Listen to the Episode Here:
Introducing Leadership Sand Traps
One of the things you’ll notice as you deepen yourself as a leader and as you take on more transformative work and to be clear, reading this is not an example of taking on transformative work. It’s a step along the way but transformative work happens when you take that scary step into hiring a coach and working with a leader who’s doing their own work. They’re a yes and you’re a yes to them, supporting you in developing your leadership, doing stuff like landmark, and doing courses like this that put us into a confrontation with ourselves. That’s the nature of taking on transformative work.
You’ll notice that as you deepen in that, it’s less and less about having a conversation about leadership, and more about being in a conversation with someone as a leader. When you be in a conversation with people as a leader that causes leadership. Enough of that preface. What we’re going to be talking about today is we’re introducing a series that we’ll be running through here at Get Lit and this is a series called Leadership Sandtraps. Leadership Sandtraps are basically patterns that people have created that are the thing that now stands in the way of whatever is next for their leadership.
What we’ll do in this episode is we’re going to explain about these sandtraps at a high level, touching on them conceptually, why they exist, and how you have no hope of avoiding them, and consequently, what to do about them. We’re not going to dive into any particular sandtrap, we’re going to talk about the concept of a sandtrap itself and break that down. Over the coming episodes, our episodes will be specifically focusing on particular sandtraps. If you have ever had that thought, “I’ve got this person and they keep doing this thing. It’s so challenging, tough and it’s frustrating for me. How do you deal with this?” It might be a sandtrap.

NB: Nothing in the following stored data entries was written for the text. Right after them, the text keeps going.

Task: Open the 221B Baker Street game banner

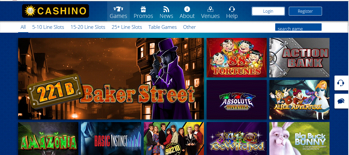Action: (x=111, y=79)
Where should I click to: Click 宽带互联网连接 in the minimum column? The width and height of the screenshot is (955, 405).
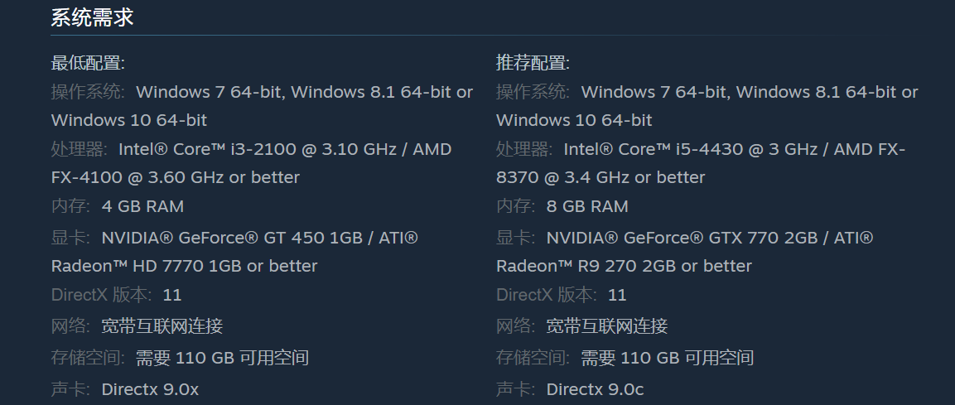[x=162, y=326]
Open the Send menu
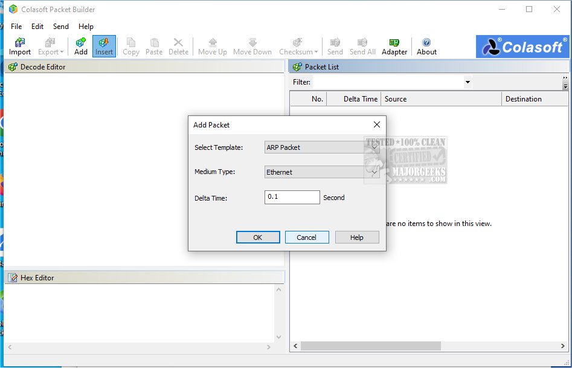The width and height of the screenshot is (572, 368). 60,26
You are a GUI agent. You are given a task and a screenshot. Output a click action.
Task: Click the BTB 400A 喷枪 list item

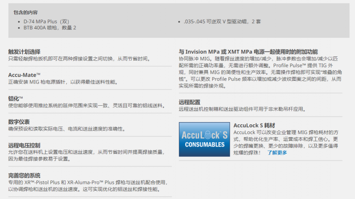[50, 28]
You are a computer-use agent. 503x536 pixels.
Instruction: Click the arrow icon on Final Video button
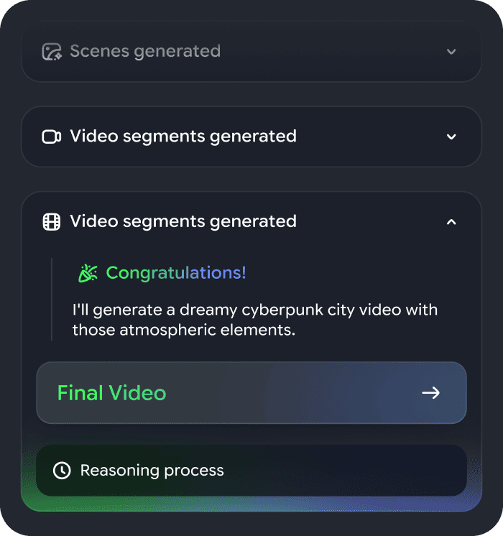point(430,393)
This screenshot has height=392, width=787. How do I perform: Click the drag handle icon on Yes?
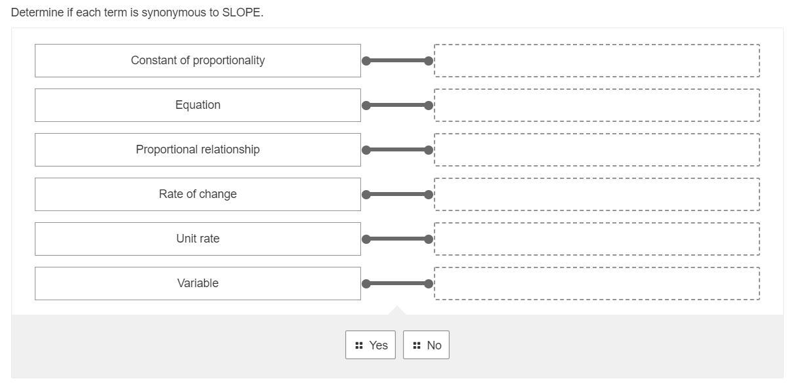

Our hope here is that we’re going to showcase these and give you some support in how to work with that, both with yourself and with the people in question that you’re working with. To start off, people think that leadership is often a conversation about getting people to do something but almost inevitably, the real work of a leader is to identify their own sandtraps ongoingly so they can then help distinguish those same sandtraps in other people. Also, invite them to step beyond that sandtrap and create what’s next.
I want to showcase that part and you’ve probably heard me say this a lot, “Leadership is on our side of the fence.” Leadership is rarely about forcing someone to do something they don’t want to do. Almost never. It might look like that, “There’s a thing that I need to enroll people in doing,” but the thing in the way is rarely that they don’t have someone forcing them to do it. It’s usually they’ve got some sandtrap that’s operating that keeps getting them out of having to do that both for better and for worse.
In order for you to be able to support that person over there, who you’re leading, to see their sandtrap move out of it, you’ve got to first see it in yourself. We’ll be explaining why this is the case and how these sandtraps are not something you can avoid having. That’s often what people want to do is, “Great. I know that’s there. How do I not have that happen?” That’s not the work. The work is to come to terms with the fact that you’re always going to have blind spots. Instead of trying to avoid stepping in them, your real work is to be as graceful as possible when you get the opportunity to see that you have blundered into one, so you can release the resistance to having had that happen.
Do you know that situation where you say to someone, “You seem angry?” They snap at you and say, “No, I’m not.” Because they are insistent that they’re not angry, it’s impossible to support them in alleviating their anger, because they’re so active in resistance to accepting the fact that they’re angry. This is the same way a sandtrap or a blind spot works. When someone’s going to reflect this to you. you’re going to either might do it reasonably, you might snap at them however you push it away and reject it. That’s what you’re inclined to do, “I don’t think this is an example of me and my sandtrap. Thank you though, Adam.” “No, I’m not. This isn’t what I’m doing however it sounds like.” What that does is it makes it harder and takes longer for you to be able to release the resistance and acknowledge, “That’s where I am.”
What Is A Sand Trap?
What exactly is a sandtrap? A leadership sandtrap tends to be a function of our strong suit or of our zone of excellence. In the brilliant book, Last Word on Power by Tracy Goss, I highly recommend that book. It’s dense but it’s a great book. She refers to her strong suit as our winning strategy and to be clear, we got a lot of strong suits. In the context of this conversation, we’re defining our strong suit as that which is comfortable for us and our strong suit often evolves out of a couple of things.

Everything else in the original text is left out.